┌────────

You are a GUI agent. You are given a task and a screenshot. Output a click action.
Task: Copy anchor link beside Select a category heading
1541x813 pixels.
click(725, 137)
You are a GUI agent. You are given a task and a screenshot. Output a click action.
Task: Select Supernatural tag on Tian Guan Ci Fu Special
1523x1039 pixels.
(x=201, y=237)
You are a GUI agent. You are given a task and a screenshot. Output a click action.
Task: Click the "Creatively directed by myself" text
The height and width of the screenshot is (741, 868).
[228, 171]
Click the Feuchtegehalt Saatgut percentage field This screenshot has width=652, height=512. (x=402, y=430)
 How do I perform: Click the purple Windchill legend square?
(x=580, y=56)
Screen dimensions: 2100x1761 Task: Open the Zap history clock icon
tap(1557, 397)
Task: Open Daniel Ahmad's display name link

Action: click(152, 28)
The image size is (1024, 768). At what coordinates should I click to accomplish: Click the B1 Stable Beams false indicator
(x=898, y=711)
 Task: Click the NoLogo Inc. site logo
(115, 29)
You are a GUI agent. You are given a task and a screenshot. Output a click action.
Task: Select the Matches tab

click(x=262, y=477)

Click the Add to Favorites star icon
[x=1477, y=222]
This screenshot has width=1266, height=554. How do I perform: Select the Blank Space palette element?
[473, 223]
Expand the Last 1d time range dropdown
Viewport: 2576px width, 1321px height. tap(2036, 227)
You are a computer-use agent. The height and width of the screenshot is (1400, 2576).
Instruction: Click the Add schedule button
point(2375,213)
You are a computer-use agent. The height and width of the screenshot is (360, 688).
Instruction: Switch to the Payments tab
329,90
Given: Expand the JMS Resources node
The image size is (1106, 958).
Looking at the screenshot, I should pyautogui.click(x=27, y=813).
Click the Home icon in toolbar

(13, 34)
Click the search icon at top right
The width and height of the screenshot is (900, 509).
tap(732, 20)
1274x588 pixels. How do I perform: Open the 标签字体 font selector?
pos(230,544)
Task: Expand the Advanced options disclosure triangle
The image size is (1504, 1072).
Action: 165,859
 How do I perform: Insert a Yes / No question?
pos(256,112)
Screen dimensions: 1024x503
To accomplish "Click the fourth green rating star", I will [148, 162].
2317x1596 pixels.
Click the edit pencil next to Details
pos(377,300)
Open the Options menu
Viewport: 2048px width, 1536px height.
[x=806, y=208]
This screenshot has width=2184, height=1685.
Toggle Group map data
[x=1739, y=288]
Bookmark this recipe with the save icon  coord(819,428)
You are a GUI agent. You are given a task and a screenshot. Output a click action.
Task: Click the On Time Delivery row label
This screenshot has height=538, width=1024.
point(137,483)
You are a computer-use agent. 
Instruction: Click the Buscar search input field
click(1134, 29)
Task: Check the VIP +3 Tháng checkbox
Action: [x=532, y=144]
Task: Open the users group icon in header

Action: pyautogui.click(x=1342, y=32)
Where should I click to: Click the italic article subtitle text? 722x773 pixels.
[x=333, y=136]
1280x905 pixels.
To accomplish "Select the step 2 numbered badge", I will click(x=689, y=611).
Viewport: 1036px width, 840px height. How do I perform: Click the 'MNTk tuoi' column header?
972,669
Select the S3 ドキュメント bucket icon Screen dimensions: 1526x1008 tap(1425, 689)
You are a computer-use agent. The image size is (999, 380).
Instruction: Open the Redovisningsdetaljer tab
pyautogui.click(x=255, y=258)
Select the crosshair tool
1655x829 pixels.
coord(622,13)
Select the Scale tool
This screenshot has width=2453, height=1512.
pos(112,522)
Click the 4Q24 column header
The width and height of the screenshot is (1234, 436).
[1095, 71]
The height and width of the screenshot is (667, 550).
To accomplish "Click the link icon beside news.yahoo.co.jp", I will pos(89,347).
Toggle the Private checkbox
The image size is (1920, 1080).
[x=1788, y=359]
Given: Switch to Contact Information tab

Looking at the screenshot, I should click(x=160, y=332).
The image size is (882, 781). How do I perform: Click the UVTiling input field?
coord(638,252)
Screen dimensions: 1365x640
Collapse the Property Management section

└────────

- TAREA POR REALIZAR -
Cuenta, por favor, las líneas de los registros anteriores que contienen la palabra "pixels", distinguiendo entre mayúsculas y minúsculas, y responde solo con el número.

- RESULTADO COMPLETO -
7